### Text shown
'''

Intuition: If you took an action and got a high return, REINFORCE increases the probability of that action. If the return was low, it decreases it. Over many episodes, actions that lead to high returns become more likely. It's trial-and-error at the level of entire trajectories.

REINFORCE is a Monte Carlo method: it needs complete episodes to compute G_t. This gives it high variance (returns are noisy) but zero bias (G_t is an unbiased estimate of q_π). The high variance means slow learning — the algorithm needs many episodes to average out the noise.

Showcase: Short Corridor Problem

A 4-state corridor where the middle state has reversed actions (left goes right, right goes left). The optimal policy is stochastic: go right with probability 0.59. An ε-greedy policy can't represent this — it either goes right almost always (and gets trapped) or randomizes too much. Watch REINFORCE learn the correct stochastic policy.

α = 0.010

Episode 0 | P(right) = 0.50

pseudocode
# REINFORCE (Monte Carlo Policy Gradient)
Initialize θ arbitrarily

for each episode:
  Generate trajectory S₀, A₀, R₁, ..., S_T following π(·|·,θ)
  for t = 0, 1, ..., T−1:
    G ← ∑_k=t+1^T γ^k−t−1 R_k
    θ ← θ + α γ^t G ∇ ln π(A_t|S_t, θ)

Check: Why can REINFORCE solve the short corridor problem but ε-greedy Q-learning cannot?

'''

### Dataset content
'''

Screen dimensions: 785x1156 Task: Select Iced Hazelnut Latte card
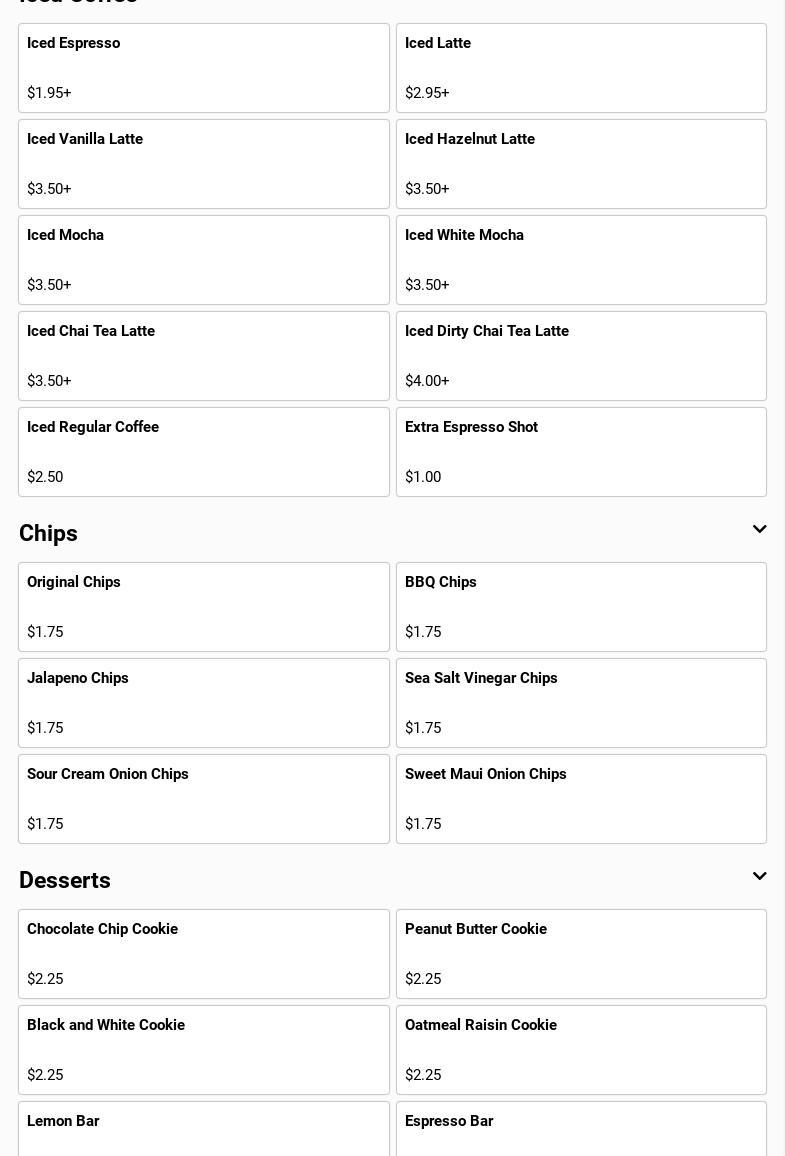point(581,164)
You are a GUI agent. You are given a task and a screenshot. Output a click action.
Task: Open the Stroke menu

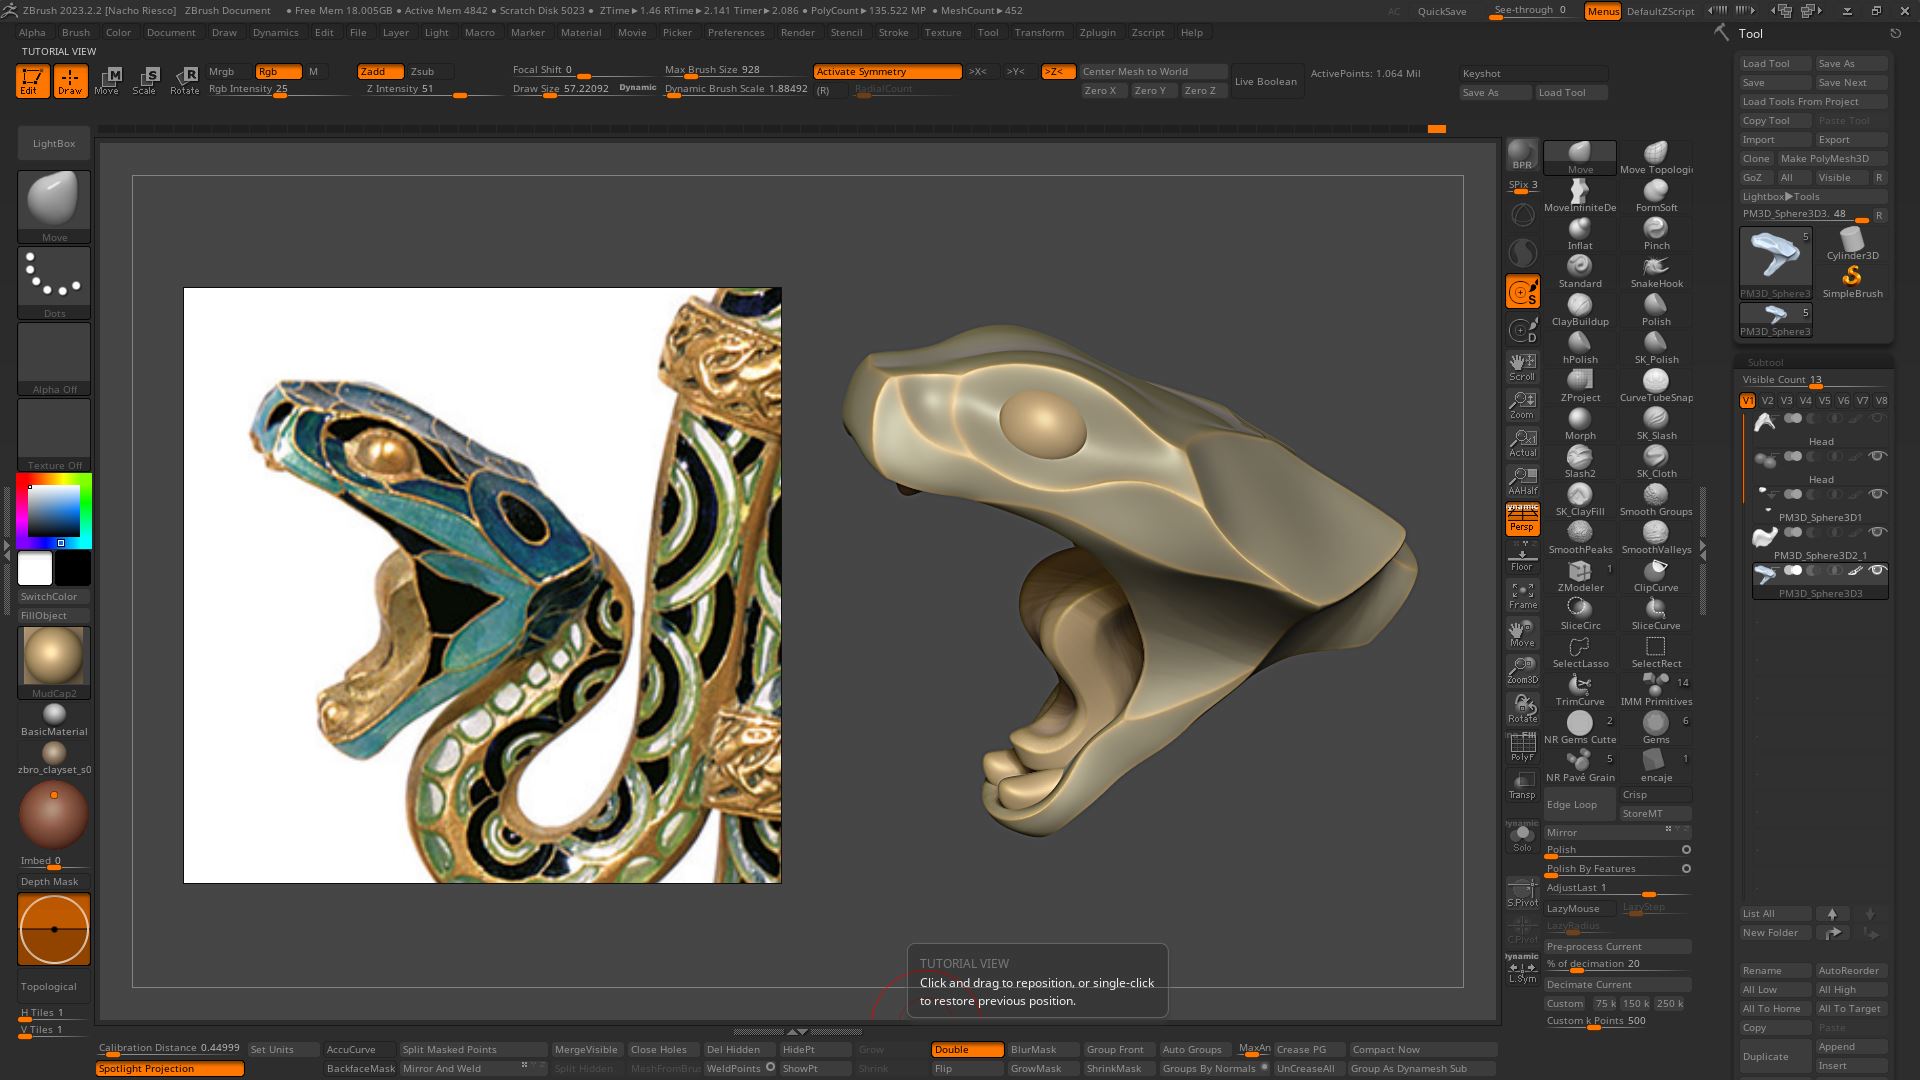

'''

### Exercise aim
Copy the whole REINFORCE text out word for word. The data are separate material, apart from the REINFORCE text.

### Reply
Intuition: If you took an action and got a high return, REINFORCE increases the probability of that action. If the return was low, it decreases it. Over many episodes, actions that lead to high returns become more likely. It's trial-and-error at the level of entire trajectories.

REINFORCE is a Monte Carlo method: it needs complete episodes to compute G_t. This gives it high variance (returns are noisy) but zero bias (G_t is an unbiased estimate of q_π). The high variance means slow learning — the algorithm needs many episodes to average out the noise.

Showcase: Short Corridor Problem

A 4-state corridor where the middle state has reversed actions (left goes right, right goes left). The optimal policy is stochastic: go right with probability 0.59. An ε-greedy policy can't represent this — it either goes right almost always (and gets trapped) or randomizes too much. Watch REINFORCE learn the correct stochastic policy.

α = 0.010

Episode 0 | P(right) = 0.50

pseudocode
# REINFORCE (Monte Carlo Policy Gradient)
Initialize θ arbitrarily

for each episode:
  Generate trajectory S₀, A₀, R₁, ..., S_T following π(·|·,θ)
  for t = 0, 1, ..., T−1:
    G ← ∑_k=t+1^T γ^k−t−1 R_k
    θ ← θ + α γ^t G ∇ ln π(A_t|S_t, θ)

Check: Why can REINFORCE solve the short corridor problem but ε-greedy Q-learning cannot?